::: Metin bölümü :::

31 Mart 2008 Pazartesi

Miyavvvvvv

Koltuk belası

Rakip İngilizler olunca sadece saha içinde hazırlanmak yetmiyor . Roma Şampiyonlar Liginde Manchester United ile oynayacağı maç için İngiliz taraftarların muhtemel hırçınlıklarını önlemek amacıyla stada özel koltuk takviyesi yapmış. İngilizlerin oturacağı bölümdeki koltuklar özel sağlam çivilerle perçinlenmiş . Böylece taraftar koltuğu söküp sağa sola fırlatamayacakmış . Roma'nın olası hezimetinde Roma taraftarları kendi koltuklarını ne yapar acaba ? Bu arada misafir takıma yaptırılan bu koltukların ülkemizdeki stadların geneline yaptırılması fenada olmazdı hani . Gerçi bizimkilere koltuk moltuk dayanmazdı , bizimkide laf işte ...

Pohpoh

Newcastle United İngiltere'nin bence en tuhaf ve bir türlü kanımın kaynamadığı takımlarından birisi . Para , stad , seyirci ve imkan desen gani . Acaip bir futbolcu sirkülasyonu var her sene gelen giden eksik olmuyor . Medyanın sürekli ön plana çıkardığı fakat ucube performansıyla orta sıra takımlarından siyah beyazlılar iki hafta üst üste galibiyet alınca yine gündemden düşmedi . Keegan gelmesinden ancak 2 ay sonra 3 puanla tanıştırdı Newcastle’ı . Bu hafta Lonrada’da Tottenham’ı dörtleyince flaşlar Kevin Keegan’ın üzerindeydi . Bu adamın adada sağlam bir referansı ve kredisi var çok seviliyor . Koca Sam’in performansı Keegan’a göre kat kat iyiydi ama dedim ya adam çok seviliyor işte . Bu kadar pohpohlanan başka bir sıradan takım yok İngiltere’de . Emre’de ortalarda gözükmüyor zaten , adadan ayrılma vakti yakındır …

Büyük camia

Turkcell Super Lig : 28. Hafta

Galatasaray 0 - 0 Gaziantepspor

İki kelam etmek isterdim şu maç hakkında ama ne desem bilmemki . Daha ilk on dakikada G.Antep skoru belki de 3-0 yapabilirdi , böyle bir Cim bomu yakalamışken kaçırması onlar için bir pişmanlık vesilesi olacak büyük bir ihtimalle . G.Saray'ın (sözde Kalli geri döndü) disiplinsiz , ruhsuz, hedefsiz ne yaptığını bilmeyen dandik futbolundan mı bahsedeyim . G.Saray ya resmen şampiyon olmak istemiyor ya da Sivasspor'un heyecanını söndürmek istemiyor . İşlerim vardı yapacak, sırf bu maç yüzünden onlardan geçtim , maçı izledim . Moralim bozuldu , ruhum sıkıldı . Hafta içinde Polat'ın gelecek sezonki teknik adamı Kalli belirleyecek açıklamasını hatırladıktan sonra hezeyanlarım daha da arttı , artık kendimi Avrupa futboluna yönlendirdim , hayırlı olsun . (Ha bu arada yalvarırım birisi takımı şu Sabri'den kurtarsın.)

::: Veriler :::

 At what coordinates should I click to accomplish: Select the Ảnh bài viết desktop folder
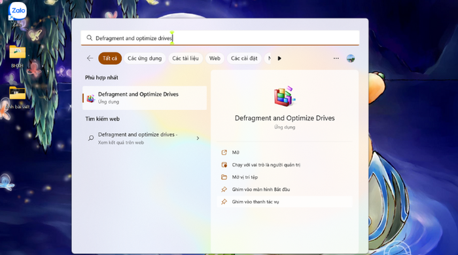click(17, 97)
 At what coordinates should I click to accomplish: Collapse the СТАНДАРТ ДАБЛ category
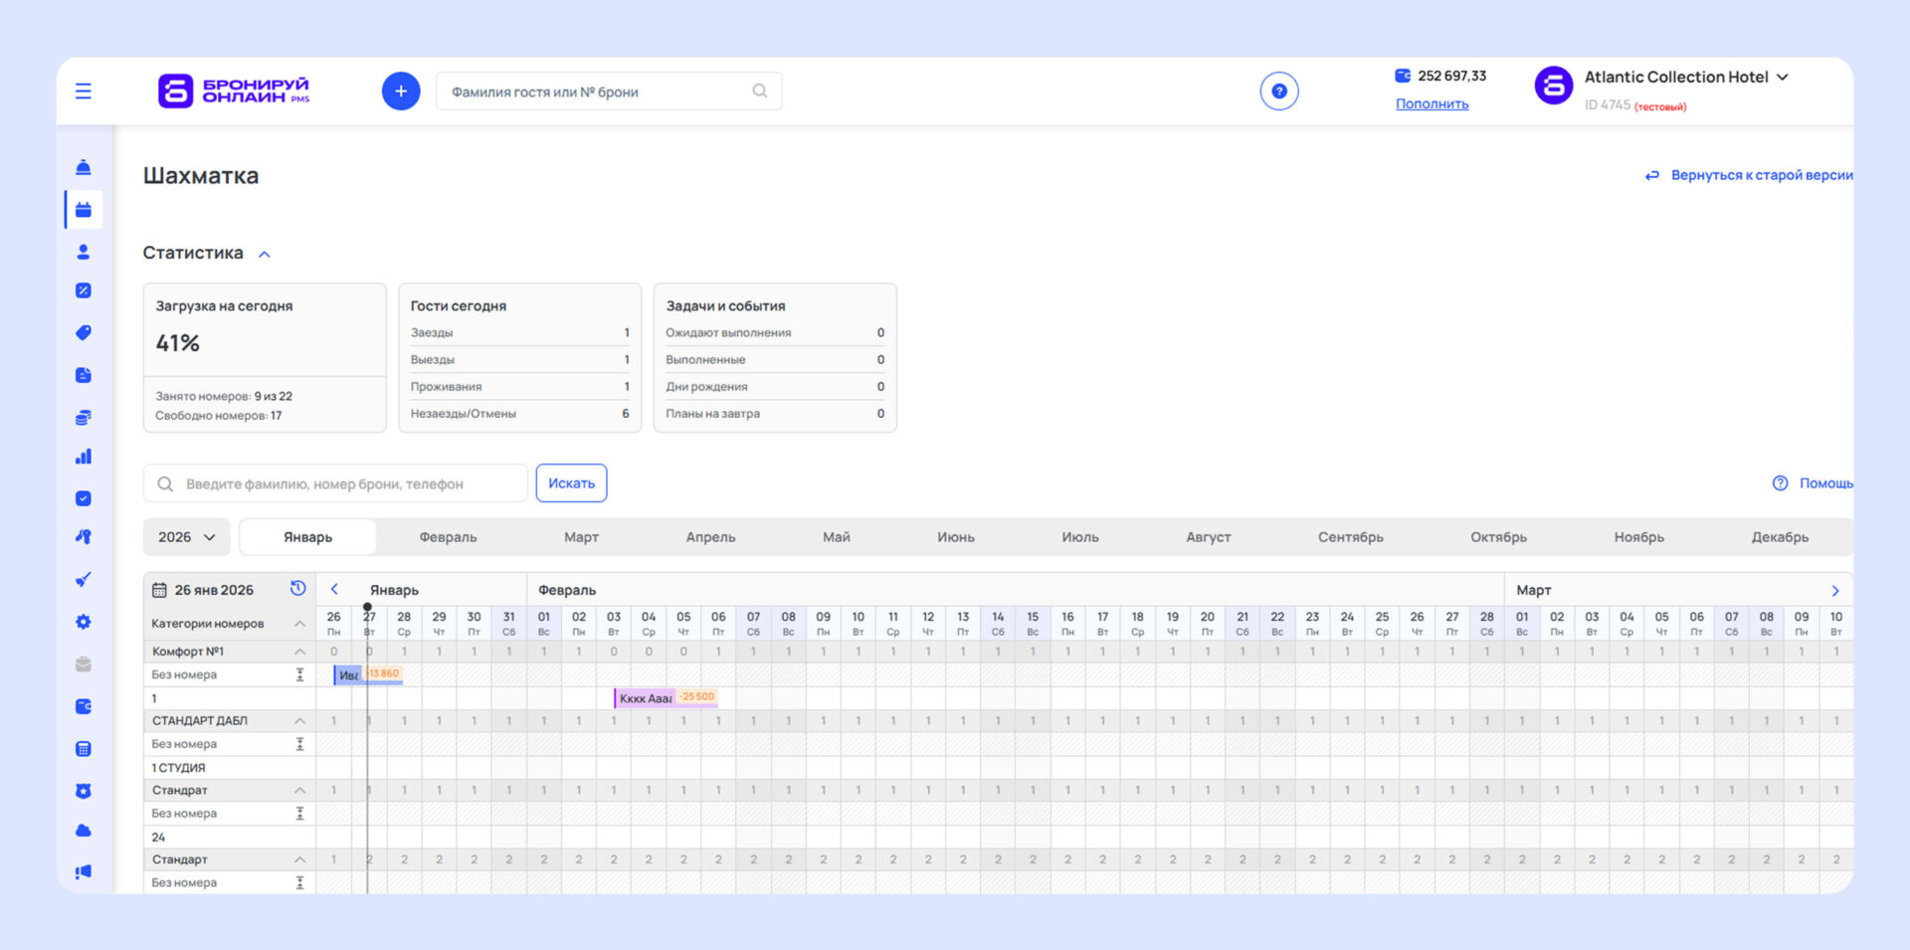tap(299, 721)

:::

*Alıştırma hedefi*
Yukarıdaki futbol yazısında "Büyük camia" sözlerinden "şu Sabri'den kurtarsın.)" sözlerine kadar olan bölümü aynen yazın.

*Alıştırmanın yanıtı*
Büyük camia

Turkcell Super Lig : 28. Hafta

Galatasaray 0 - 0 Gaziantepspor

İki kelam etmek isterdim şu maç hakkında ama ne desem bilmemki . Daha ilk on dakikada G.Antep skoru belki de 3-0 yapabilirdi , böyle bir Cim bomu yakalamışken kaçırması onlar için bir pişmanlık vesilesi olacak büyük bir ihtimalle . G.Saray'ın (sözde Kalli geri döndü) disiplinsiz , ruhsuz, hedefsiz ne yaptığını bilmeyen dandik futbolundan mı bahsedeyim . G.Saray ya resmen şampiyon olmak istemiyor ya da Sivasspor'un heyecanını söndürmek istemiyor . İşlerim vardı yapacak, sırf bu maç yüzünden onlardan geçtim , maçı izledim . Moralim bozuldu , ruhum sıkıldı . Hafta içinde Polat'ın gelecek sezonki teknik adamı Kalli belirleyecek açıklamasını hatırladıktan sonra hezeyanlarım daha da arttı , artık kendimi Avrupa futboluna yönlendirdim , hayırlı olsun . (Ha bu arada yalvarırım birisi takımı şu Sabri'den kurtarsın.)